Having Edmonton in the league has been a long time coming for Walker and the rest of the River Valley Vanguard, but the years of waiting have paid off.
“When we had our year off (between the NASL and the CPL) a bunch of us supporters filled that time with academy matches in the Alberta Major Soccer League. We would go out and watch our academy play. A couple of guys are now on our squad, we watched them play when there was no footie here in Edmonton. The academy filled the void,” Walker stated.
Now that the void has been filled by the CPL, Walker couldn’t be happier. He even plans his vacation time around the Eddies’ schedule, admitting that he’s “taken a lot of Fridays and Mondays off.” Don’t worry, though, his boss has been cool with it.
However, for Walker, it’s more than just following his club across the country; rather, it’s about the people he meets along the way. Spending time with other fans at away games is what makes the whole experience worthwhile.
“At the pubs beforehand, we’re all friends, shaking hands, drinking beer, talking smack, having our banter. We’re friendly!” he said.
“Then we hate each other for 90 minutes. And, when we’re back at the pub again, it’s back to ‘good game,’ ‘glad to be a part of the experience you put on for your club,’ ‘why don’t you guys come out here in Edmonton for an away game?’”
The warm and welcoming reception he’s received in other cities has inspired Walker to reciprocate to travelling fans whey they’re in Edmonton to watch their club play.
He explained: “If you can carry that fun over to away days, and show the casual fan in another city, ‘hey they showed up here with 15 people and they’re making all sorts of noise and commotion.

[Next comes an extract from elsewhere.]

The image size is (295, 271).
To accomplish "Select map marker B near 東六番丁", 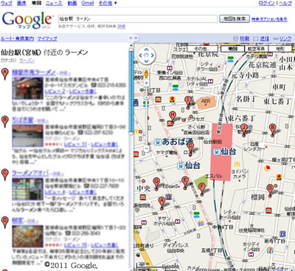I will (272, 130).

Holy cow! They’re having a party! I want to join them and get my club and do that too!’”
Walker’s summer has been one epic party. He was invited to do the ceremonial coin toss at a Valour FC–Edmonton match, he’s met all his counterparts across Canada, and he’s watched games in downpours.
He even has his own ranking of the best supporter groups in the league: “Lake Side Buoys (Pacific FC) are up there. And as much as it pains me to say it, Foot Soldiers (Cavalry FC) are up there, too.”
When you try to tell Walker, “you are truly the 12th man,” he instantly corrects you: “We are the 12th man.”
When asked what the CPL means to him, Walker didn’t hesitate to answer.
“It is a way to promote the game in Canada,” he stated. “It is a way to promote the younger kids, who wouldn’t have a place to play if this league didn’t exist, to get the experience necessary. When 2026 (World Cup) comes around, we’re not going to be held goalless like we were in Mexico (at the 1986 World Cup), because these kids now are getting the experience they need, in a league with actual play is happening, and where they’re getting minutes to hone their skills.”
He later added: “I would like to see the men’s national team seen at the same level as the women’s national team.”
Walker believes the CPL will play an important role in that – that growing the game and the culture around it is up to the people in stands as much as it is to the people on the pitch.